--- Исходный текст ---

В течение послевоенных полутора лет «военного коммунизма» новый порядок, несмотря на свою агрессивность, вынужден был по причине собственной слабости сосуществовать с остатками прежнего. Однако приметы «добрых старых времен» — рыночные отношения и более или менее налаженный быт — постепенно бледнели и меркли. Их осколки теряли привлекательность и убедительность, превращаясь — вместе с прошлым — в мираж.

 18 июня 1920 г. челябинский официоз «Советская правда» объявил жителям приказ горуездного комитета по проведению всеобщей трудовой повинности, согласно которому и во исполнение приказа губкомтруда от 17 июня в Челябинске объявлялся учет и мобилизация нетрудового населения в возрасте от 16 до 50 лет (женщин — до 40), незанятого в учреждениях и на предприятиях. Обитатели города обязаны были с 26 июня по 10 июля зарегистрироваться в подотделе учета и распределения рабочей силы, жители уездов — у военкомов. Пять категорий зарегистрированных освобождались от трудовой мобилизации. Ими были нетрудоспособные, имевшие соответствующее удостоверение о прохождении врачебной экспертизы; женщины со сроком беременности более семи месяцев и роженицы в течение восьми недель после родов; кормящие грудью матери; женщины-домохозяйки, обслуживающие семью рабочего или служащего, из расчета одна освобожденная на семью; учащиеся. Но и в отношении этих немногочисленных изъятий были сделаны оговорки. Так, домохозяйкам, уличенным в спекуляции, грозило немедленное привлечение к трудовой повинности. Любой шаг, препятствовавший проведению учета и мобилизации, карался наказанием. Несвоевременная явка на учет, уклонение от мобилизации, сокрытие специальности, подлог документов, поступление на фиктивную должность, оформление фиктивной командировки, симуляция болезней — все это квалифицировалось как трудовой дезертирство и каралось по всей строгости законов военного времени. Укрывательство «трудовых дезертиров» приравнивалось к уклонению от трудовой обязанности.[1204]

Грозный тон приказа о мобилизации был вызван вескими обстоятельствами: несмотря на провозглашение два с половиной года назад всеобщей трудовой повинности и поток подкрепляющих норму первой советской конституции декретов, реальное положение дел в организации всеобщего и обязательного труда в Советской России, в том числе и на Урале, находилось в очевидном противоречии с патетическими декларациями. Население всеми мыслимыми и немыслимыми способами сопротивлялось трудовым мобилизациям. Дефицит трудовых ресурсов зиял разраставшейся «черной дырой».

--- Предоставленные данные ---

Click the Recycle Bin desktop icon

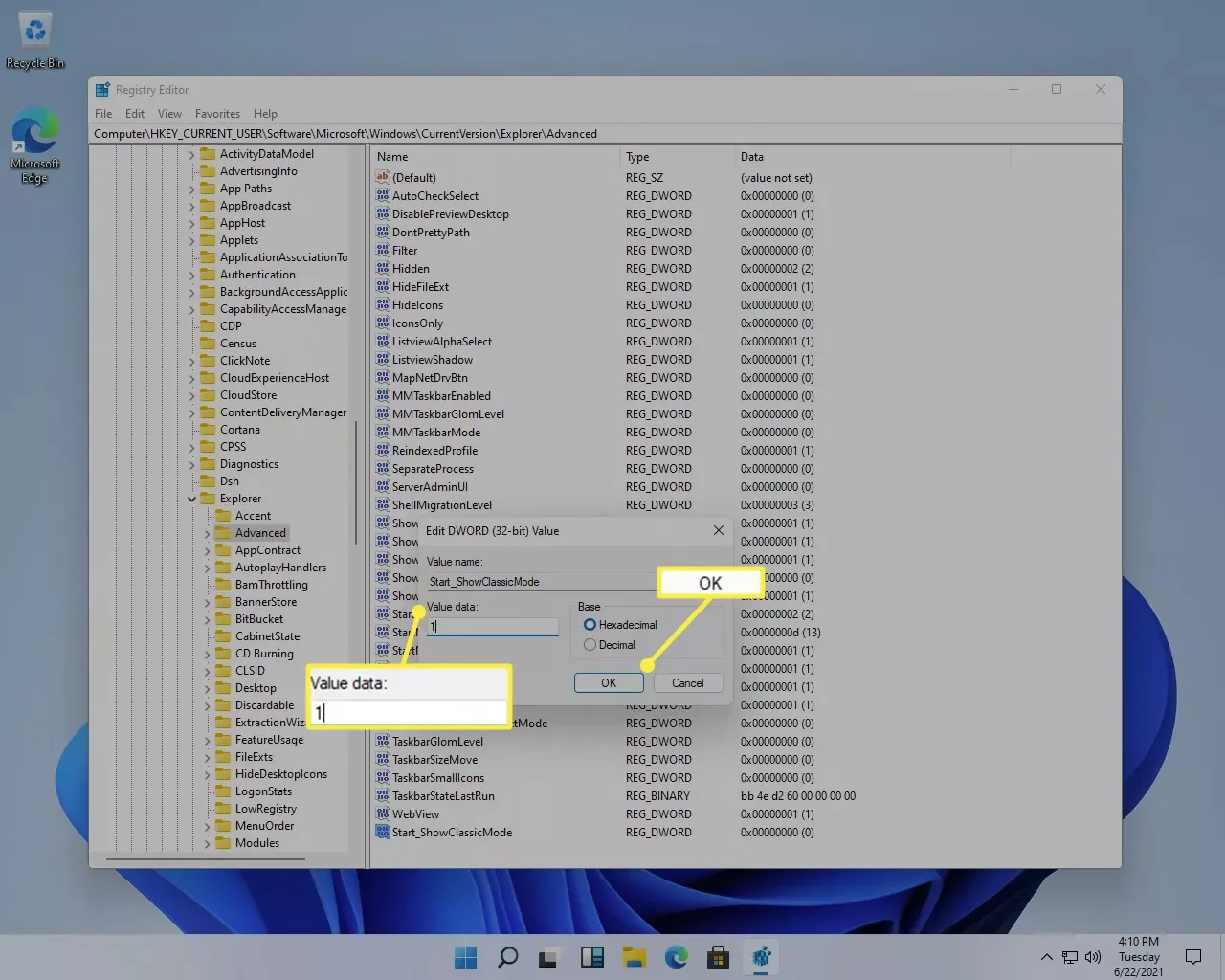click(35, 40)
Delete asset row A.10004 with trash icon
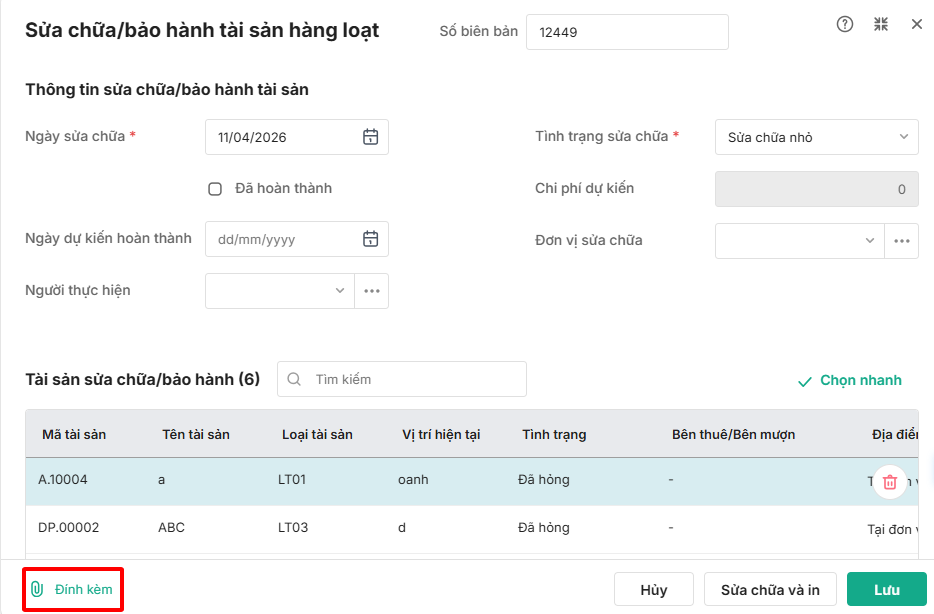The image size is (934, 614). 890,481
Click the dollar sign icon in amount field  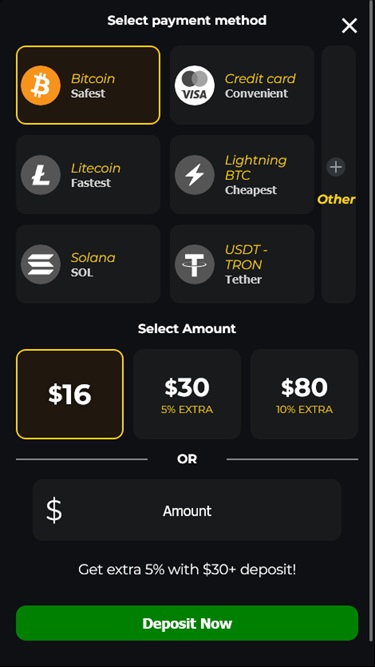54,510
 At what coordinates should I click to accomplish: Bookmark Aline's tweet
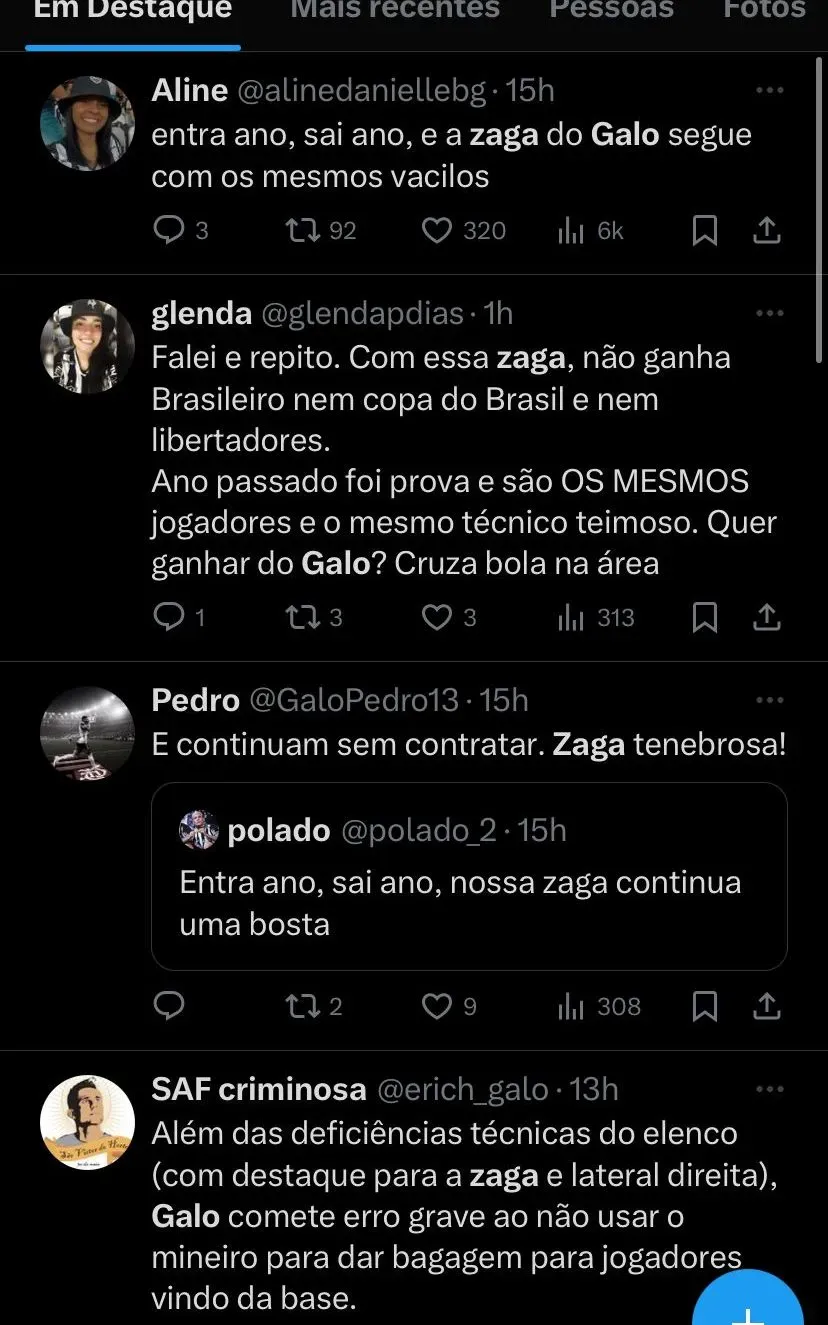[705, 231]
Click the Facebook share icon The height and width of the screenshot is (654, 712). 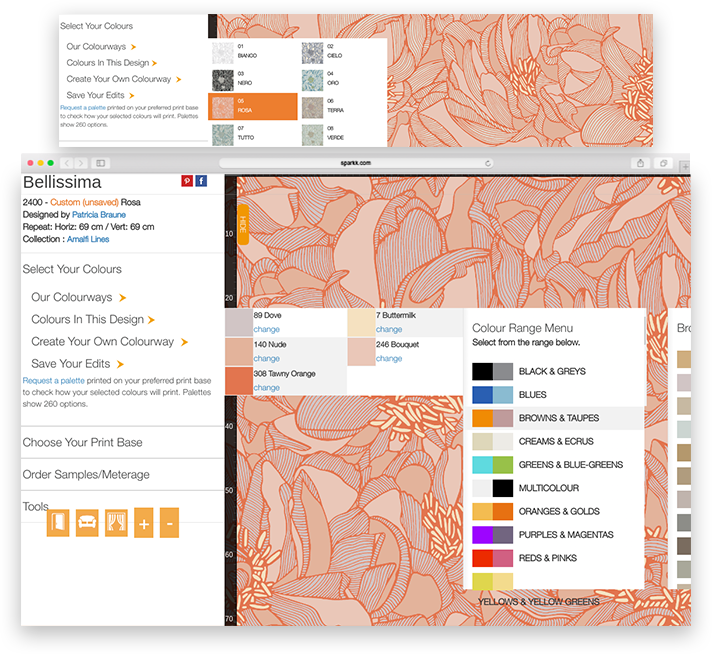201,181
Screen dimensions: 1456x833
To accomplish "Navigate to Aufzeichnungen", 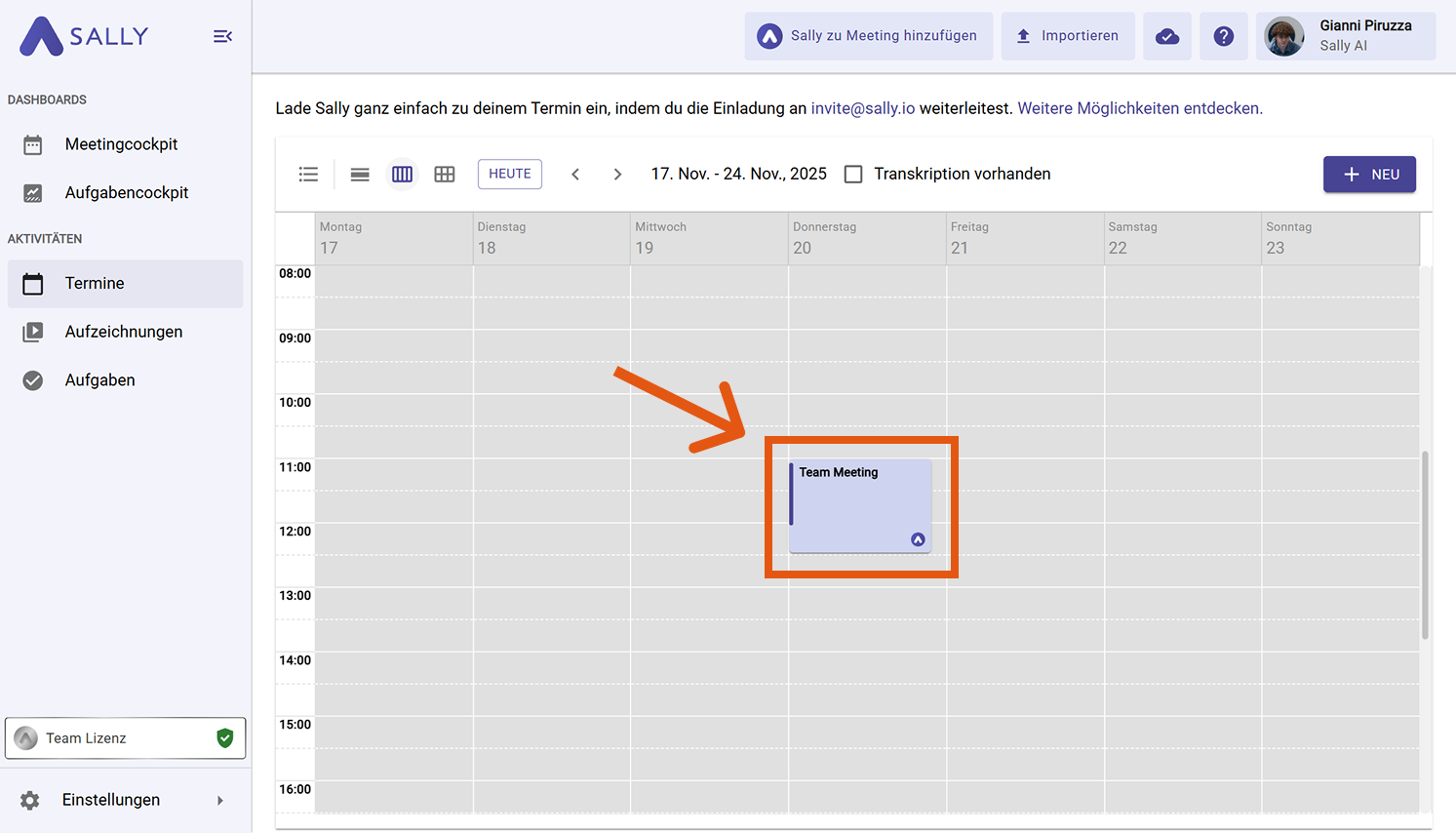I will click(123, 332).
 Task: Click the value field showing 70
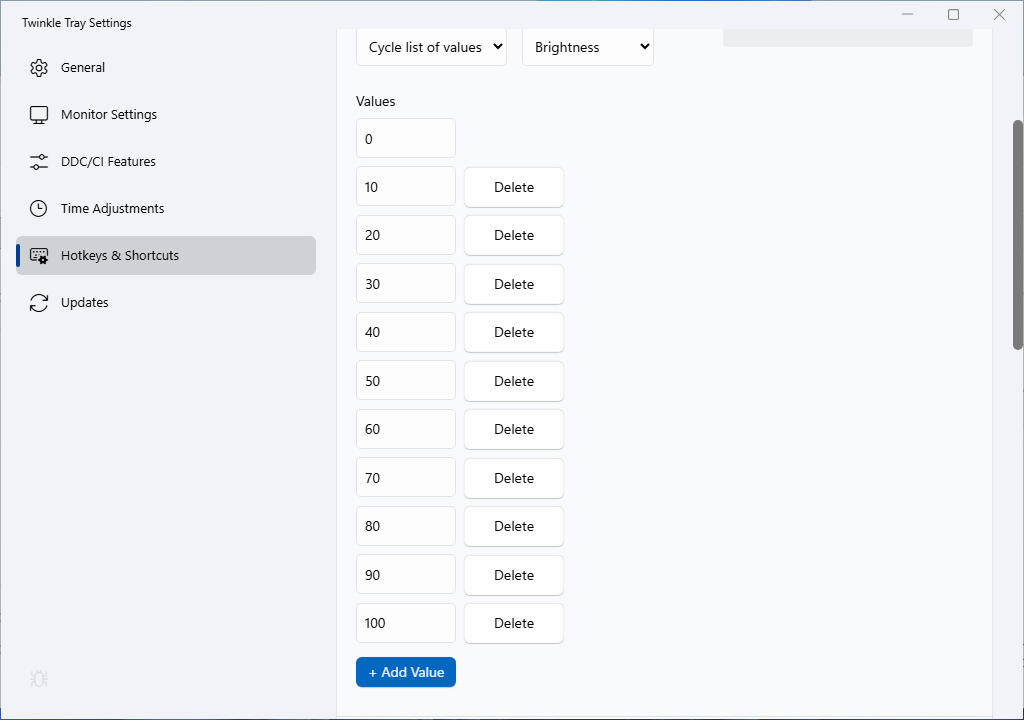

---

Замените «мираж» на «иллюзию» в отрывке исходного текста от слов «В течение послевоенных» до слов «прошлым — в мираж.» включительно и приведите этот отрывок целиком.

В течение послевоенных полутора лет «военного коммунизма» новый порядок, несмотря на свою агрессивность, вынужден был по причине собственной слабости сосуществовать с остатками прежнего. Однако приметы «добрых старых времен» — рыночные отношения и более или менее налаженный быт — постепенно бледнели и меркли. Их осколки теряли привлекательность и убедительность, превращаясь — вместе с прошлым — в иллюзию.